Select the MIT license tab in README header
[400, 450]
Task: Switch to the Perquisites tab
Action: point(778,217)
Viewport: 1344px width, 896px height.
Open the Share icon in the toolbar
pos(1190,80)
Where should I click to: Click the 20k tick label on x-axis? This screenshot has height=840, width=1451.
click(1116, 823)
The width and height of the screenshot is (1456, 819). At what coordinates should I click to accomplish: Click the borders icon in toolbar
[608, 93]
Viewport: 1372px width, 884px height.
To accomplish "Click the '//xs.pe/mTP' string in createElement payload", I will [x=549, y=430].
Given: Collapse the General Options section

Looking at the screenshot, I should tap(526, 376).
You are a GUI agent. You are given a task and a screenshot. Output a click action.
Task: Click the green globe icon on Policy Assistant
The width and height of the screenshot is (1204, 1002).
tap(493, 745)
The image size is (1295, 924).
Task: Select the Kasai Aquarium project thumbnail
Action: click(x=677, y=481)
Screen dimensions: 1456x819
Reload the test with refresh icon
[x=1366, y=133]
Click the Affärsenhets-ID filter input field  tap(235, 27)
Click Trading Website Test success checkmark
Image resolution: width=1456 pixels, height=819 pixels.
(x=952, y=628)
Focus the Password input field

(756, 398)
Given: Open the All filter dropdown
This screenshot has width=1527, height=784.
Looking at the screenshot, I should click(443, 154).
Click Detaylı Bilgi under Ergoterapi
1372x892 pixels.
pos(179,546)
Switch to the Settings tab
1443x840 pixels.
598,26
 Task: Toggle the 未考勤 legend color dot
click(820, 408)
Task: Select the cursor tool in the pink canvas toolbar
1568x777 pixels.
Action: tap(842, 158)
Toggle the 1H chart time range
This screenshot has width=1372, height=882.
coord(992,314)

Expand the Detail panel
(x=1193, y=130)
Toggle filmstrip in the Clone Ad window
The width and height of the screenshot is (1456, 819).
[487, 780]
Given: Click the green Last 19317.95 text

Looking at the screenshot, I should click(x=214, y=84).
--------------------------------
• [Exercise goal]:
Set down the material above exactly, in full.

• [Completed exercise]:
Select the MIT license tab in README header
[400, 450]
Task: Switch to the Perquisites tab
Action: point(778,217)
Viewport: 1344px width, 896px height.
Open the Share icon in the toolbar
pos(1190,80)
Where should I click to: Click the 20k tick label on x-axis? This screenshot has height=840, width=1451.
click(1116, 823)
The width and height of the screenshot is (1456, 819). At what coordinates should I click to accomplish: Click the borders icon in toolbar
[608, 93]
Viewport: 1372px width, 884px height.
To accomplish "Click the '//xs.pe/mTP' string in createElement payload", I will [x=549, y=430].
Given: Collapse the General Options section

Looking at the screenshot, I should tap(526, 376).
You are a GUI agent. You are given a task and a screenshot. Output a click action.
Task: Click the green globe icon on Policy Assistant
The width and height of the screenshot is (1204, 1002).
tap(493, 745)
The image size is (1295, 924).
Task: Select the Kasai Aquarium project thumbnail
Action: click(x=677, y=481)
Screen dimensions: 1456x819
Reload the test with refresh icon
[x=1366, y=133]
Click the Affärsenhets-ID filter input field  tap(235, 27)
Click Trading Website Test success checkmark
Image resolution: width=1456 pixels, height=819 pixels.
(x=952, y=628)
Focus the Password input field

(756, 398)
Given: Open the All filter dropdown
This screenshot has width=1527, height=784.
Looking at the screenshot, I should click(443, 154).
Click Detaylı Bilgi under Ergoterapi
1372x892 pixels.
pos(179,546)
Switch to the Settings tab
1443x840 pixels.
598,26
 Task: Toggle the 未考勤 legend color dot
click(820, 408)
Task: Select the cursor tool in the pink canvas toolbar
1568x777 pixels.
Action: tap(842, 158)
Toggle the 1H chart time range
This screenshot has width=1372, height=882.
coord(992,314)

Expand the Detail panel
(x=1193, y=130)
Toggle filmstrip in the Clone Ad window
The width and height of the screenshot is (1456, 819).
[487, 780]
Given: Click the green Last 19317.95 text

Looking at the screenshot, I should click(x=214, y=84).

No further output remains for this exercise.